Historical marker for 1979 Greensboro shootings deaths must go up

The following editorial appeared in the Greensboro News & Record:

A proposed new historical marker in Greensboro contains only 25 words. The fevered response to it by some city leaders may not fit on a billboard.

The N.C. Highway Historical Marker Advisory Committee unanimously approved a plaque commemorating the event, which tore deep rifts in this community and has had undeniable ripple effects. It would be placed on the vacant, grassy corner of McConnell and Willow roads and would read: “Greensboro Massacre – Ku Klux Klansmen and American Nazi Party members, on Nov. 3, 1979, shot and killed five Communist Workers Party members one-tenth mile north.”

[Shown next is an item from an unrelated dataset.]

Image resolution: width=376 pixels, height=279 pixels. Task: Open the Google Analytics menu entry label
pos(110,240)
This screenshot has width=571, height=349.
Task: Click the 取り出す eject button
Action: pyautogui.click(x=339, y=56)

The planned, tweet-length marker is a terse and accurate accounting of what happened on that tragic day, vetted by historians. Still, some people would just as soon not see the sign. Here are only a few of their objections – and why most are wrong:


It doesn’t tell the whole story.

No historical marker does. The bigger story has been covered in films, newspapers, books, magazines and a 209-page report.


It involved “outsiders.”

By that logic, so did the Battle of Guilford Courthouse, fought by our city’s namesake, Gen. Nathanael Greene, a Rhode Islander who died on his estate in Savannah, Ga. The 1979 shootings happened here, in a local neighborhood.


It will hurt the city’s image.

The sign would go on a quiet corner in a once-blighted area that has been remade into an attractive community. If anything, it bears testament to how far we’ve come.


It was not a major event.

The shootings made international headlines and likely would have remained on front pages worldwide if not for the taking of hostages in the U.S. Embassy in Iran the following day.


It describes the event as a “massacre.”

A Truth & Reconciliation Commission that revisited the shootings in a 2006 report (and found fault on both sides) avoided the word. “One reason was that we defined massacre as the killing of five or more defenseless people on one occasion by a single person or coherent group. (This is similar to the use of this term by the East Timor Truth and Reconciliation Commission),” Bob Peters, a TRC member, said in an email Sunday to Michael Hill of the Historical Marker Advisory Committee. While noting “the Klansmen had an arsenal” versus “the peashooters” of the communists, Peters favors the marker but not the word “massacre.”


No other cities commemorate tragic events.

One in Wilmington reads: “Alex Manly, 1866-1944 – Edited black-owned Daily Record four blocks east. Mob burned his office, Nov. 10, 1898, leading to ‘race riot’ & restrictions on black voting in N.C.” Some facts are in dispute. “More certain is the fact that the event marked the climax of the white supremacy campaign of 1898 and a turning point in the state’s history,” says an essay on the state Department of Cultural Resources website.

As for Greensboro, the state marker committee does not need the council’s approval but won’t place the new plaque without it. Our history is what it is: the good, the bad and the ugly. If we’re smart, we learn from it and move forward, but there’s no point in denying it. Or ignoring it. The sign should go up.